When casting an individual’s residual limb for socket design and prosthetic fitting, practitioners should be mindful of prior activity and doffing history, which could influence the cast shape, according to study results published in the Journal of Rehabilitation Research & Development.
Using imaging tools such as CAD/CAM to understand limb shape change may not only provide insight into a patient’s need for socket replacement or volume accommodation, but it could also “serve as an outcome measurement for testing new technologies and treatment strategies intended to stabilize or compensate for volume fluctuation,” according to researchers.

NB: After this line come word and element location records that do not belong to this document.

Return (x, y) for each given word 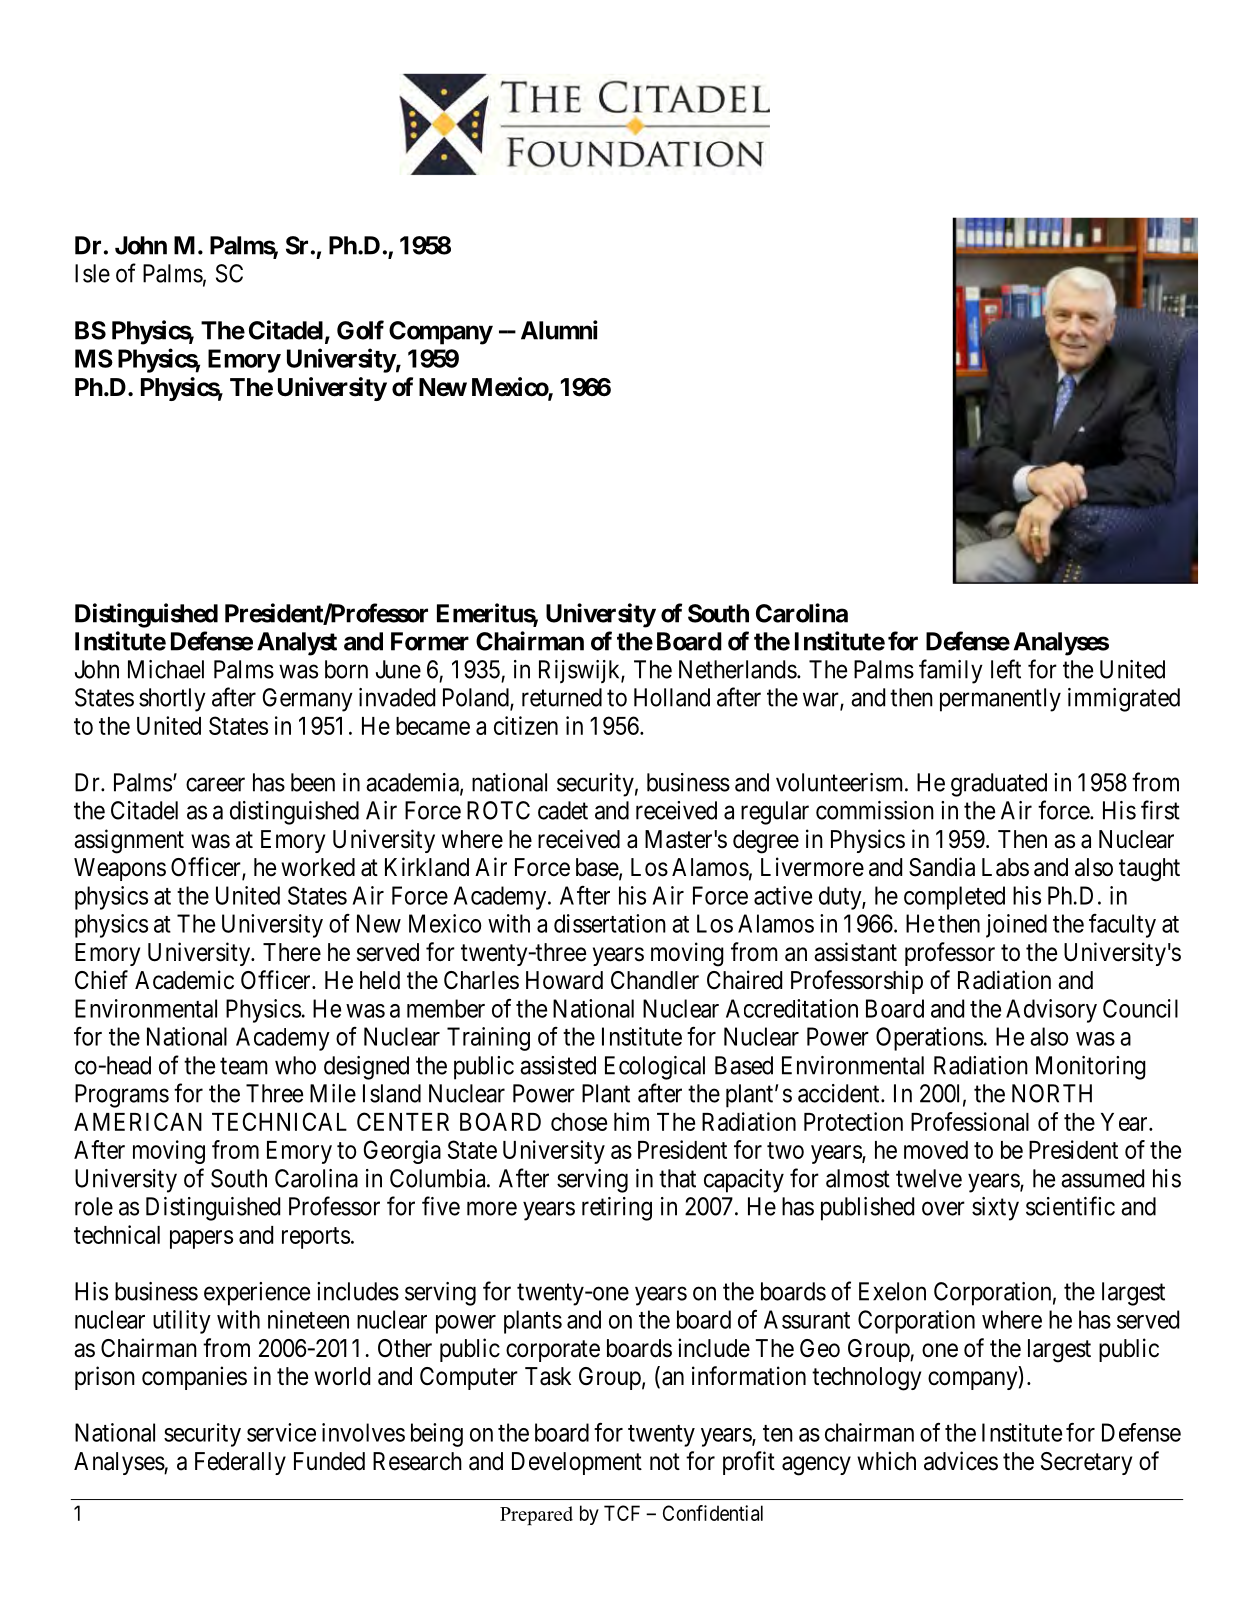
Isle (92, 273)
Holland (672, 697)
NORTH (1052, 1093)
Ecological (655, 1068)
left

“A challenge toward accomplishing these goals is to clinically measure limb shape in a way that other variables, ones outside the clinician’s interest, do not confound interpretation. For example, the time between doffing the prosthesis and the initiation of casting is likely to influence cast volume,” the researchers wrote. “It has been noted clinically that after a socket is doffed, the residual limb tends to swell over time. Ambulation that occurred before the casting might also affect the measurements. It is important to know the influence of prior activity in limb volume and shape assessment. If these factors significantly affect results and a practitioner does not carefully plan the measurements to account for them, then the changes in volume and shape might not be measured correctly, leading to a false interpretation of the clinical measurement.”
Doffing and casting differences
Twenty-four transtibial amputees had plaster casts taken twice in one day, with 5 seconds between doffing and casting (PDI-5s) in one trial and 20 minutes (PDI-20m) in the other trial. Researchers randomly assigned the order of the trials among the patients.

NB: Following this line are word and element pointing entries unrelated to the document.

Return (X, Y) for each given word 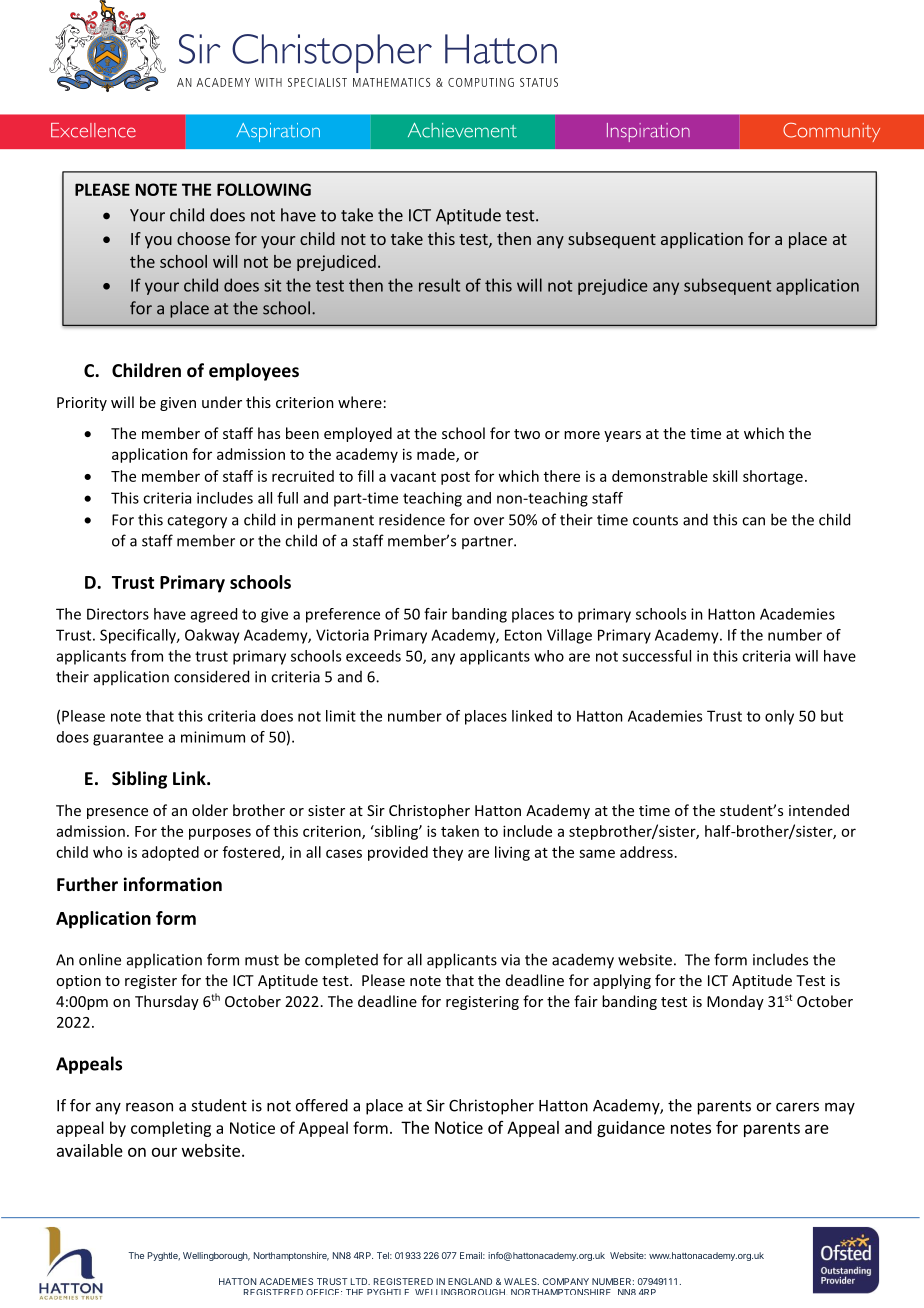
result (439, 285)
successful (656, 656)
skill (725, 476)
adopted (170, 853)
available (90, 1150)
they (448, 853)
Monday (735, 1002)
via (510, 960)
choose (203, 238)
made (437, 455)
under (222, 402)
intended (819, 810)
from (147, 656)
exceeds (373, 656)
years (622, 436)
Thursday (167, 1002)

Study results showed time between doffing and casting and order of testing affected cast volume. Researchers found the mean radial difference (MRD) between the two casts was only statistically significant when casting 5 seconds after doffing was performed first and casting 20 minutes after doffing performed second. The range of difference was 0.06 mm to 0.68 mm, with a mean MRD between PDI-5s and PDI-20m of 0.34 mm and a median difference of 0.30 mm. The order of testing was statistically significant according to a repeated measure analysis of variance, with larger values obtained when PDI-5s was conducted first.

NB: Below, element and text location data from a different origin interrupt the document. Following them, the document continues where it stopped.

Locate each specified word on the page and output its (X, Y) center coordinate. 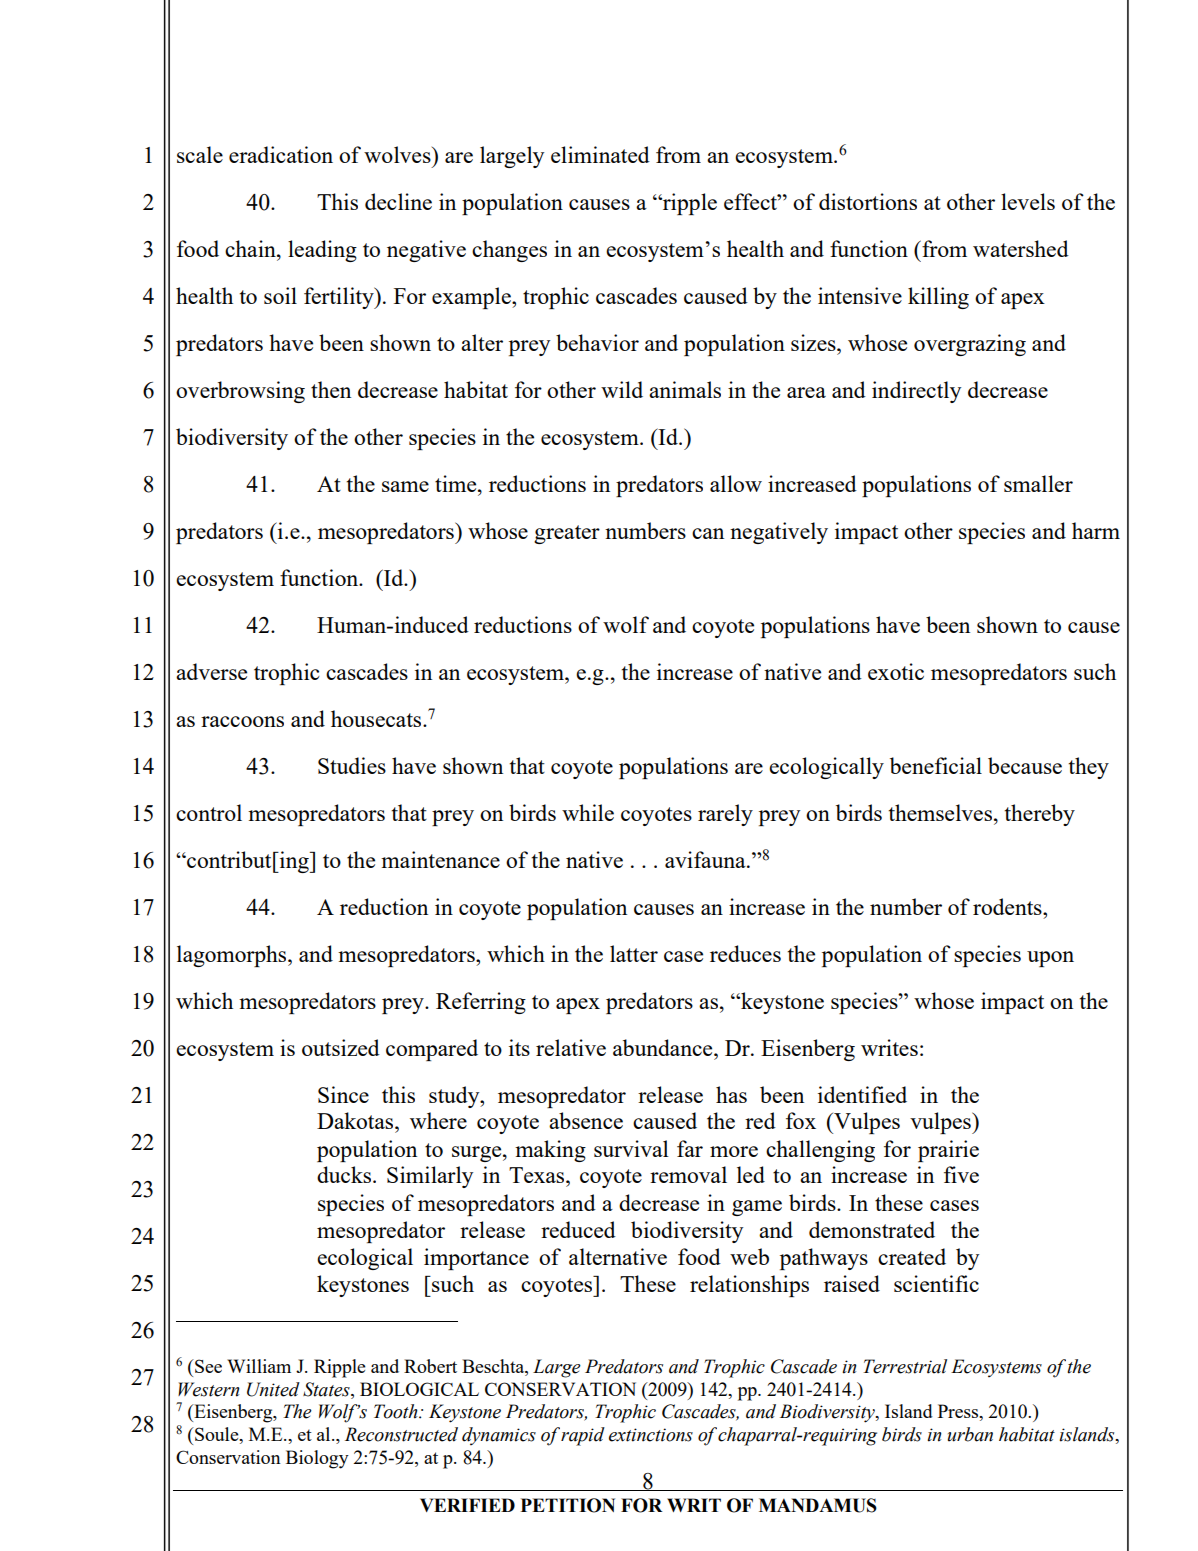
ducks (345, 1174)
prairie (948, 1151)
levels (1028, 201)
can (708, 533)
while (588, 812)
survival (631, 1148)
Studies (352, 765)
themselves (941, 812)
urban (970, 1434)
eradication (281, 154)
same (405, 486)
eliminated (600, 154)
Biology (317, 1459)
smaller (1038, 483)
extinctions (651, 1435)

“We were surprised by the consistency of the result. Almost all subjects showed this trend,” Joan Sanders, PhD, professor of bioengineering at the University of Washington, told O&P Business News. “We did not expect this result because we thought that pressure applied to the residual limb during casting would be enough to counter volume gain. We expected the volume gained to be mainly blood filling the vasculature and thus we thought that it would be easily pushed out of the residual limb during casting. That was not the case.”
According to Sanders, doffing may be a highly effective way to recover and maintain limb volume for patients who experience volume loss over the day.
“A practitioner may be able to manipulate a patient’s limb volume and thus volume measured by casting while they are within the clinic through activity and doffing history,” Sanders said. “Activity history and doffing history are important factors to consider before casting a patient for a new socket. It is not reasonable to expect that re-donning the prosthesis after a period of doffing will quickly reduce limb volume.”
Another step for research is to evaluate whether information about volume and shape differences over time can be used to clinical advantage through extended imagine analysis and interpretation, the researchers wrote. Finally, BMI, limb length, limb circumference, type of prosthesis, suspension, cause of amputation and sex should be considered in future studies to test for possible associations between the variable and MRD. — by Casey Tingle
Disclosure: Sanders has no relevant financial disclosures.